In contrast to last quarter, Medicure says that based on their current operating plan, they estimate its existing working capital is sufficient to meet the cash requirements to fund the Company’s currently planned operating expenses, capital requirements, working capital requirements and long-term debt this quarter.   With increasing Aggrastat revenues and continued competent management of their debt, there is good reason to believe that Medicure will continue on next quarter and well beyond; continuing long enough to become profitable. Although MCUJ share price is clearly beaten down to bankruptcy levels, any number of announcements would give the share price a healthy boost: A continued increased Aggrastat revenues, profitability, a partnership for MC-1 or MC-45308; clinical developments in Tardoxal, or even a capital raise, to name a few. Given the absurdly low price per share and unjustifiably low market capitalization of $5MM for MCUJ, I think it is worth the risk to see them through it. There are many biotech companies, in worse financial shape with less promise than MCUJ, that have market capitalizations 20 times that of MCUJ. In contrast to other biotech companies, Medicure generates significant revenue, shows the promise of profitability in the short term, with clinical expansion in the medium term.  I give MCUJ a very strong (but very speculative) buy. MCUJ has tremendous potential to pay off in many multiples of ten over the current share price in the coming months and years.  If you are comfortable with this level of risk, I think you will be repaid in more than sufficient reward. Visit yourself and see the extremely strong signs of recovery now, and the brightness on the horizon for Medicure.

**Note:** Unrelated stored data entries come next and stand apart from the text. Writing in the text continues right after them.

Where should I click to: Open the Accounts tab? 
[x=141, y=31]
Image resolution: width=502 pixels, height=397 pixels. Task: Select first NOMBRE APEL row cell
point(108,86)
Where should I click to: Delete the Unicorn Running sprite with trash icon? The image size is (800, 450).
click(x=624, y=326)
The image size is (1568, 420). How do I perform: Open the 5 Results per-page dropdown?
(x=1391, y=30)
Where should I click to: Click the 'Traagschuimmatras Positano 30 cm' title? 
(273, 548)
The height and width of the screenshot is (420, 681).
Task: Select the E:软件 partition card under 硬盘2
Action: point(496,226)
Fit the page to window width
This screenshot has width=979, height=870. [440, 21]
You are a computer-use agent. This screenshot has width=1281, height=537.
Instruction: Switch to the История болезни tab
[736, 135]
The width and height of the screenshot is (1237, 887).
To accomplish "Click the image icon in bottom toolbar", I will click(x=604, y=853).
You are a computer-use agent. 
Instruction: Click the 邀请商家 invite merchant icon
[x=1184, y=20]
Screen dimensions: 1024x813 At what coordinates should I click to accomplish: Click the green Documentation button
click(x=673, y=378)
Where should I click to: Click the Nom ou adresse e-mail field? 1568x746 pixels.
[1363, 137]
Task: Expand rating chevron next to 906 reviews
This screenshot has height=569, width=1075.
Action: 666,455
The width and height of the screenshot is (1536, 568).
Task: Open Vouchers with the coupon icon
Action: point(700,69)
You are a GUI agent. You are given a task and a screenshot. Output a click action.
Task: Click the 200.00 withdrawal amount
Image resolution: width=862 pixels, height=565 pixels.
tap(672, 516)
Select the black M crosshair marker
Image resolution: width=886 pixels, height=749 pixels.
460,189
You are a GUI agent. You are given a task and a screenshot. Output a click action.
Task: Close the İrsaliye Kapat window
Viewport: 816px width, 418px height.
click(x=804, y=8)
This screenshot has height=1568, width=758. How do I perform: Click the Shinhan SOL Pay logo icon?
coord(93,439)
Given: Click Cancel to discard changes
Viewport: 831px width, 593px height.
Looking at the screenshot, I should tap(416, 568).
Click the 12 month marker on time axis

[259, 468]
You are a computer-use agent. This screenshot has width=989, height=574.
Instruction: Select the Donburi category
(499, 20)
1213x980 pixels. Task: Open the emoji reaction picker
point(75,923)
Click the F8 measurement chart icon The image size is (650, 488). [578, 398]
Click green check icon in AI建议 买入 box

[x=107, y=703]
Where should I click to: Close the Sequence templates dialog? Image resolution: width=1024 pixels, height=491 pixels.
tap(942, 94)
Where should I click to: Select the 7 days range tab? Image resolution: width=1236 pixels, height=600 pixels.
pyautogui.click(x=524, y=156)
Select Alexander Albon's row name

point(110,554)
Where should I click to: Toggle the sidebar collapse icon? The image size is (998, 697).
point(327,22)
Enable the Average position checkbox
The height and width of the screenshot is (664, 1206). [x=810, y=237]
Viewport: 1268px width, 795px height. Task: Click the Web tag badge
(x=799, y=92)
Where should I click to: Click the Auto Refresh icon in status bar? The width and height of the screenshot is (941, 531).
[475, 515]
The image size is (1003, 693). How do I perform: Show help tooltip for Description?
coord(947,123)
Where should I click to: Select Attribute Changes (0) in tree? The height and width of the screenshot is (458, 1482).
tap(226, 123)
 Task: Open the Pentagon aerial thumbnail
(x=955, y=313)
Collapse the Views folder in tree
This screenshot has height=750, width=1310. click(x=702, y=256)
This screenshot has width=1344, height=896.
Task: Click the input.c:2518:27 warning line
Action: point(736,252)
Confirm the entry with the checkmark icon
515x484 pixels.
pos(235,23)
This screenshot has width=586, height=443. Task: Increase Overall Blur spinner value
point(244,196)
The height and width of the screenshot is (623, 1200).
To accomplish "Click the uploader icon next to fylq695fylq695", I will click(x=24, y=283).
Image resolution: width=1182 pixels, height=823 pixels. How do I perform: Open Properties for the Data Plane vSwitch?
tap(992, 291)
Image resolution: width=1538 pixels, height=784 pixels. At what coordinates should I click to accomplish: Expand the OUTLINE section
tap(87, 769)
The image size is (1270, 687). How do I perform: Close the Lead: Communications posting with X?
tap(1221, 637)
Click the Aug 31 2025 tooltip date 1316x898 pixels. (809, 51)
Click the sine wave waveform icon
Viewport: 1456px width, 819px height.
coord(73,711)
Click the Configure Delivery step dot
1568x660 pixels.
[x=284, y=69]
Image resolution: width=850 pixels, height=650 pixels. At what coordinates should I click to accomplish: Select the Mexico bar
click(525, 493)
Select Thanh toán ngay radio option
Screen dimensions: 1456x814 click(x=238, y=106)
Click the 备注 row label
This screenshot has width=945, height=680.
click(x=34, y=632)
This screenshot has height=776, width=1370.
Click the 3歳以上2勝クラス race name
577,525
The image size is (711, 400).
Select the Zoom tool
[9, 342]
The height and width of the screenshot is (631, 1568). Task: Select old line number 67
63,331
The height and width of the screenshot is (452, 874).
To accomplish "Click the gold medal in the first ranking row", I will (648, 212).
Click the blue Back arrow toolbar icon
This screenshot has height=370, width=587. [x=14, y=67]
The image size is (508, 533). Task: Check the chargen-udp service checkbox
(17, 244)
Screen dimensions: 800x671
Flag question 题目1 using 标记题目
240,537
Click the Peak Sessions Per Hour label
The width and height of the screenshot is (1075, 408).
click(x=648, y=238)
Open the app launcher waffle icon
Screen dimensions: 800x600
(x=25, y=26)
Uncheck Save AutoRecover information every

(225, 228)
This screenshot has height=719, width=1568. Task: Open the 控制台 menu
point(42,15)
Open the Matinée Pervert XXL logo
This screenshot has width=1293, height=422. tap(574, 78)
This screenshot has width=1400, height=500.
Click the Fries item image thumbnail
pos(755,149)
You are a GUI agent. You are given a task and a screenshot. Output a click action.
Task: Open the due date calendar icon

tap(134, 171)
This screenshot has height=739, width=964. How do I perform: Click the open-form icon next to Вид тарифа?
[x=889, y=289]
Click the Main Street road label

Medicure's third quarter results showed relatively flat sales of Aggrastat.  The loss for the quarter decreased their cash position to below $1 million.  With their inability to pay interest on their debt to Birmingham Associates, I fear forebearance is in the near future followed by bankruptcy.  With no shareholder equity, I would not anticipate shareholders to receive any benefit from bankruptcy.  As such, I have eliminated my position in MCUJ. 

Disclosure: I do not hold a position in MCUJ.  I do not have positions in any other of the companies mentioned.